希望の芽吹き(4)
周囲がまだうすらぼんやりとした頃から、宵闇の妖魔たちは活動を始める。太陽が僅かに顔を出し、夜咲き峰の光の花弁がうっすらと消えていく頃、彼らは自らの意識を起こすのだ。
下級妖魔たちは、以前の生活があまり思い出せなくなっていた。いや、正確には、以前の生活で何を思って生きていたのかを思い出せなくなっていた。
目を覚まし、その日の糧を見つけ動き、夜は月に祈りを捧げ眠りにつく。当たり前だった日々が失われたのは、ごく最近のことであったのに。
以前の生活によって、何に満足し、何を目的としていたのか。それがまったくわからない。
それほどまでに、彼らの生活は、変化を遂げていたのだ。
夜明け。
彼らはむくりと起き上がり、いそいそと、とある場所に向かう。
夜のお祈りと同じくらい重要な儀式。もはや日課とも言える行為を致しに行くわけだ。――神殿へ。
ルカの周囲に集まった妖魔たちは、毎日のようにトイレへ通うようになった。真白く、繊細な彫刻を施されたその建物は、彼らに深く愛された。
宵闇の村にはあり得ない、上級妖魔にこそ相応しい美しさ。その建物に足を踏み入れるだけで、気持ちが浮き立つような感じがする。

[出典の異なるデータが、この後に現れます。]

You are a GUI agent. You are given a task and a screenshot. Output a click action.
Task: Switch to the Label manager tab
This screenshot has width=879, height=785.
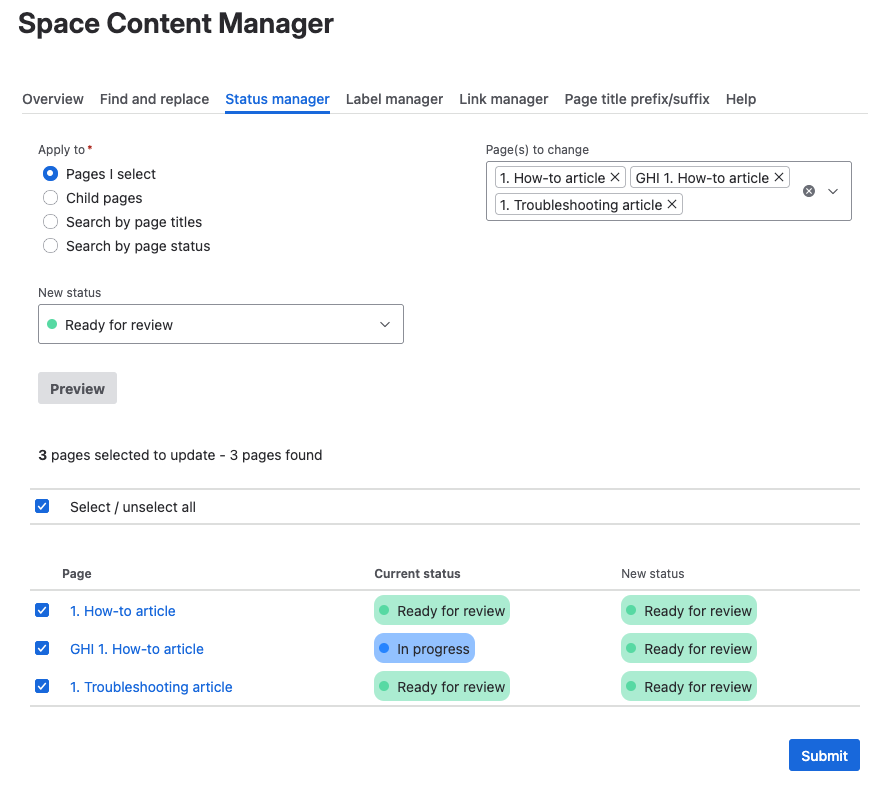coord(394,99)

ましてや、いちから建築に携わった。この建物を愛さない理由がない。
ぞろぞろと集まりはじめた妖魔は早朝ですでに五十を越えている。長い行列を作りあげ、ひとりひとり、順番に“致し”に参るわけだ。
小。もしくは、大を。
排泄という天に授けられた神聖なる行為は、月に祈るのと等しく、下弦の妖魔にとっては重要なものになった。朝日とともに自らの中の不純なものを排出する。そうすることによって、純粋に美しいものだけが残った自分になれる。
ルカたち人間には到底たどり着けない遙か高み。妖魔たちにとって排泄は、それ程までに素晴らしい行為となり得たのだ。
さらに説明するならば、朝と同時にトイレに並ぶ妖魔は、皆が皆、排泄を行えるわけではない。むしろ、未だ人化が進んでいない者も数多い。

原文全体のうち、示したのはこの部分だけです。